▶ EXERCISE BRIEF
Starting at the line that contains "For every named" in the listing below, write out every line word for word until you have written the line that contains "Omalovánky (23, 103)".

-*-*-

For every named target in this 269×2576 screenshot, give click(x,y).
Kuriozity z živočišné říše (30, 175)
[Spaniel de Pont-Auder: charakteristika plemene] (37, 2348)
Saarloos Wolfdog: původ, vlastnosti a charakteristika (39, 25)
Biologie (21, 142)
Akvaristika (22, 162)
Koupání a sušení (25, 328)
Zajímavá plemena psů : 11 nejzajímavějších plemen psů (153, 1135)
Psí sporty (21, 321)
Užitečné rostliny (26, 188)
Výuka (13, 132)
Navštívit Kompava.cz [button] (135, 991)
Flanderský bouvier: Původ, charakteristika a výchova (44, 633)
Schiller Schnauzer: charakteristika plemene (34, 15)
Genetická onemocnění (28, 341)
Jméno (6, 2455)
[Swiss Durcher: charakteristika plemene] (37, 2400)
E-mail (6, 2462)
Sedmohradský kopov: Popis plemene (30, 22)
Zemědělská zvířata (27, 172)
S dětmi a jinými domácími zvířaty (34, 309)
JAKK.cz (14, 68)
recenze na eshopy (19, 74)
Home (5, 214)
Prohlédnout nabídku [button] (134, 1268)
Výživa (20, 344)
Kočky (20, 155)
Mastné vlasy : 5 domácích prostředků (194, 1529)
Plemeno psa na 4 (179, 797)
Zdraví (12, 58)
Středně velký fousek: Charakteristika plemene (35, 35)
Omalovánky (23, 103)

-*-*-

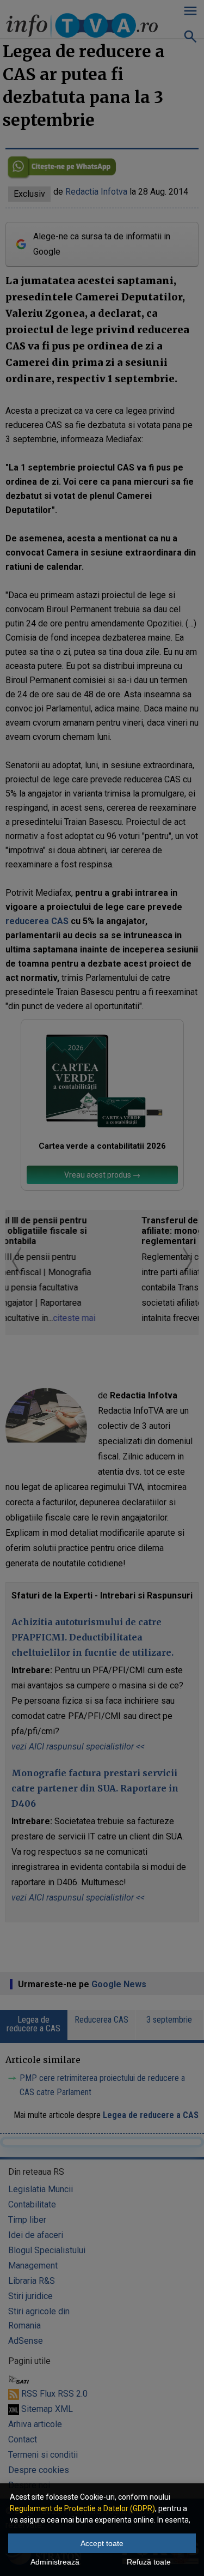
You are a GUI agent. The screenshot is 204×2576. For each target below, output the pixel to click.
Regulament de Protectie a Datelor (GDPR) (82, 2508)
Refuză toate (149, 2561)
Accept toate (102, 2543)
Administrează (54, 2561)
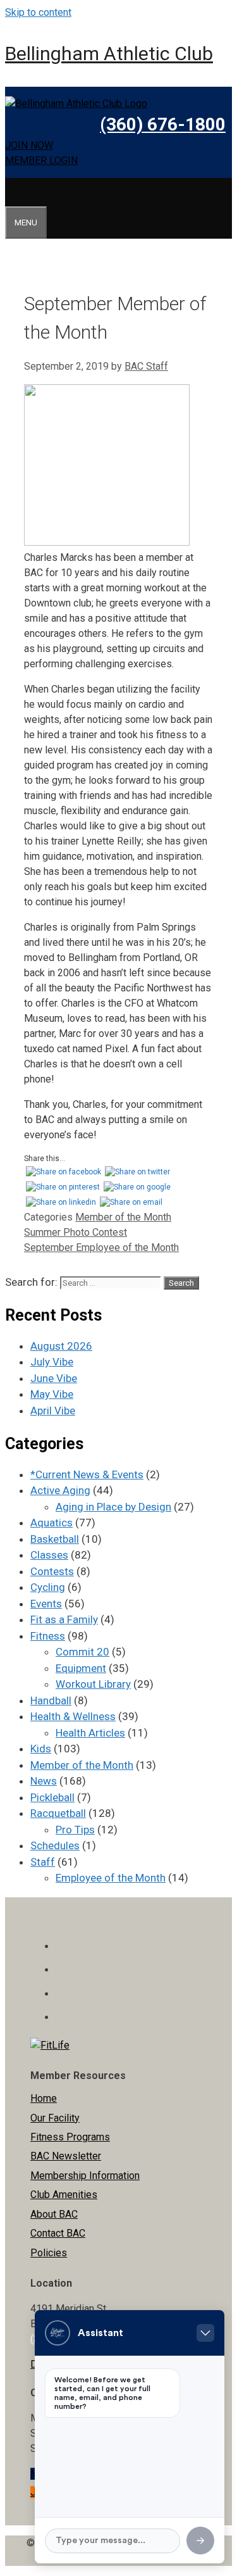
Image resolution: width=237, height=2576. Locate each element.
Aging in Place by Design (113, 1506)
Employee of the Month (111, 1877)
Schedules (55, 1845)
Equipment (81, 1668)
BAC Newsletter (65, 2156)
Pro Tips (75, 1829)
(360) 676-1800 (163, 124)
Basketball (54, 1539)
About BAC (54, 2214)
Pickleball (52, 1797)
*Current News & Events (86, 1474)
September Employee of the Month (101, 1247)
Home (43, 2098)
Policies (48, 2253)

-*-*-

▶ OUTPUT BELOW
For every named target in this 269×2576 screenshot, give click(x,y).
Kuriozity z živočišné říše (30, 175)
[Spaniel de Pont-Auder: charakteristika plemene] (37, 2348)
Saarloos Wolfdog: původ, vlastnosti a charakteristika (39, 25)
Biologie (21, 142)
Akvaristika (22, 162)
Koupání a sušení (25, 328)
Zajímavá plemena psů : 11 nejzajímavějších plemen psů (153, 1135)
Psí sporty (21, 321)
Užitečné rostliny (26, 188)
Výuka (13, 132)
Navštívit Kompava.cz [button] (135, 991)
Flanderský bouvier: Původ, charakteristika a výchova (44, 633)
Schiller Schnauzer: charakteristika plemene (34, 15)
Genetická onemocnění (28, 341)
Jméno (6, 2455)
[Swiss Durcher: charakteristika plemene] (37, 2400)
E-mail (6, 2462)
Sedmohradský kopov: Popis plemene (30, 22)
Zemědělská zvířata (27, 172)
S dětmi a jinými domácími zvířaty (34, 309)
JAKK.cz (14, 68)
recenze na eshopy (19, 74)
Home (5, 214)
Prohlédnout nabídku [button] (134, 1268)
Výživa (20, 344)
Kočky (20, 155)
Mastné vlasy : 5 domácích prostředků (194, 1529)
Plemeno psa na 4 (179, 797)
Zdraví (12, 58)
Středně velký fousek: Charakteristika plemene (35, 35)
Omalovánky (23, 103)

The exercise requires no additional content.